Chicken Enchiladas from 100 Days of Real Food

4.6 from 19 reviews
Chicken Enchiladas (eat one casserole and freeze the other!)
Adapted from Rachael Ray on
  • 12 whole-grain corn tortillas
  • 1 “all natural” rotisserie chicken from Earth Fare (or similar store) or boil your own raw whole organic chicken or 4 chicken breasts
  • 1 cup of cooked brown rice
  • 1 cup of frozen corn kernels
  • 3 tablespoons organic tomato paste
  • Chili powder
  • Ground cumin
  • 3 cups organic canned tomato sauce (with no salt added if you can find it)
  • 1 – 2 teaspoons cayenne pepper (depending on if you like a little spice)
  • Ground cinnamon
  • Monterey Jack cheese
  • Optional: sour cream, cilantro, avocado or guacamole
  1. Preheat the oven to 275 degrees F.
  2. Wrap corn tortillas in foil and warm in the oven while you prepare everything else.
  3. Shred cooked chicken using forks. Mix in 3 tablespoons tomato paste, ½ cup grated cheese, rice, frozen corn kernels (no need to defrost them), 1 teaspoon chili powder, and 1 teaspoon ground cumin.

**Collected data:**
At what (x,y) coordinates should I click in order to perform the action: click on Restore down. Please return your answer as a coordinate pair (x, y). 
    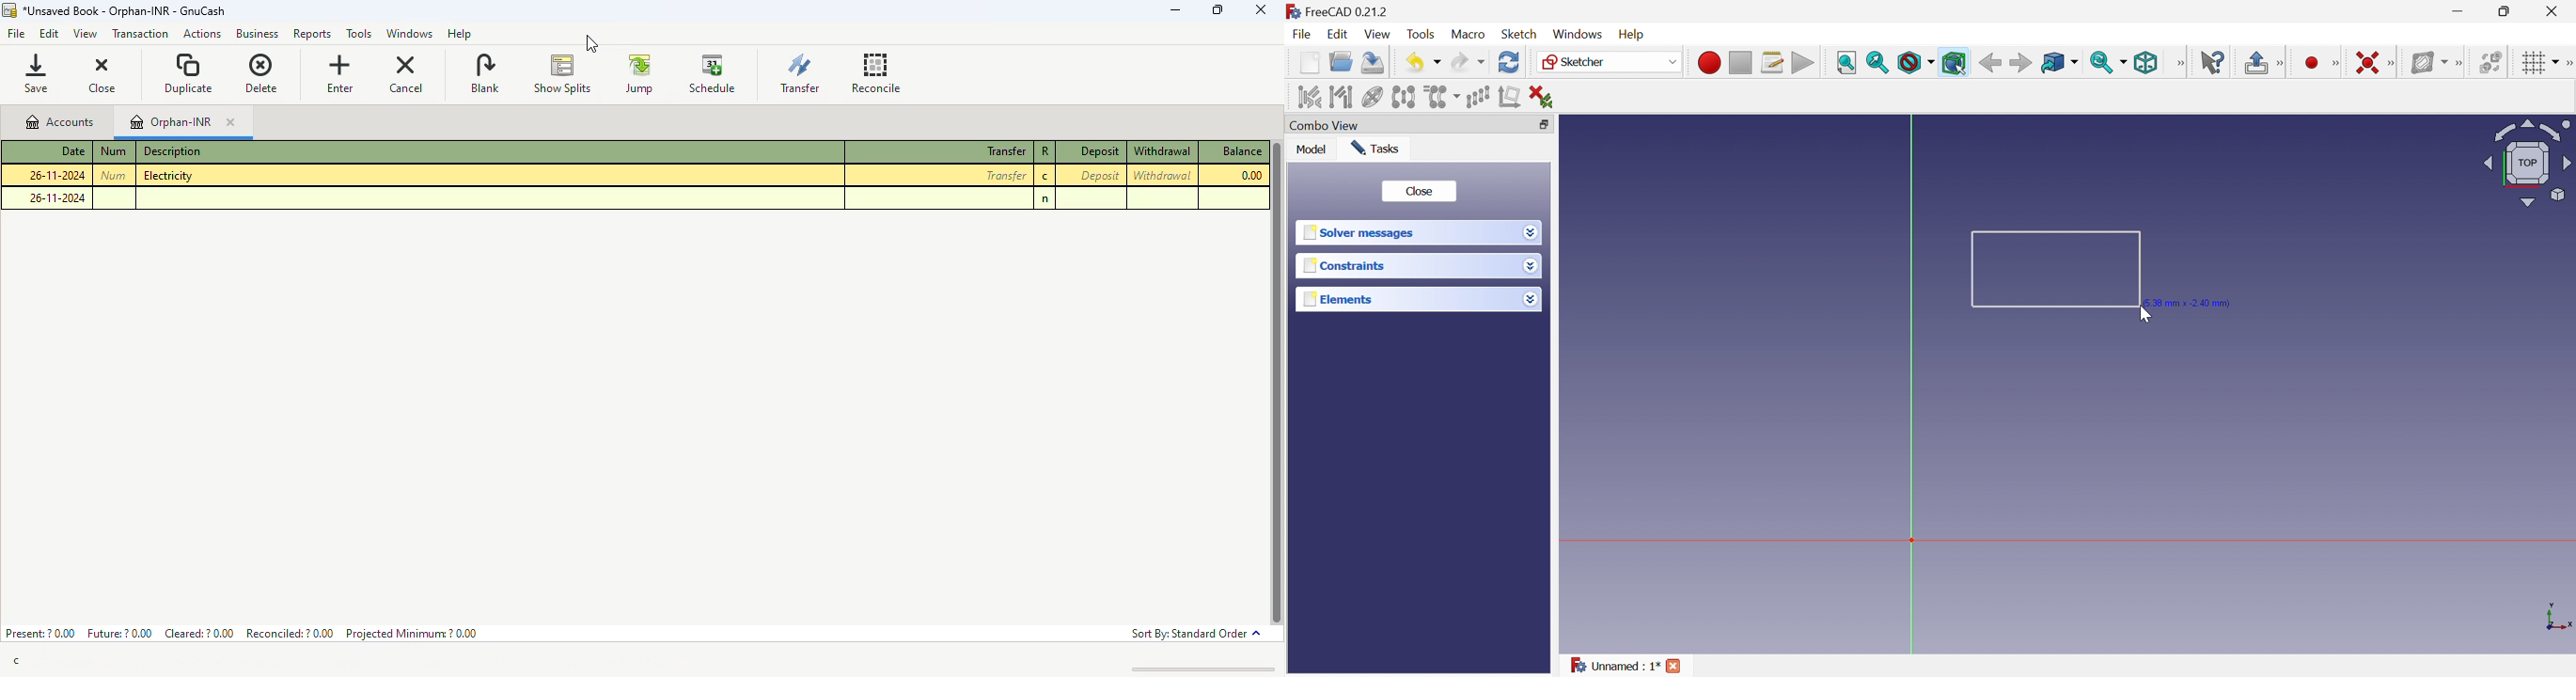
    Looking at the image, I should click on (2508, 11).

**Description of the task:**
In the chicken enchilada recipe, list everything that step 3 says to mix into the shredded chicken, with the amounts where given.

**Solution for this problem:**
- 3 tablespoons tomato paste
- ½ cup grated cheese
- rice
- frozen corn kernels
- 1 teaspoon chili powder
- 1 teaspoon ground cumin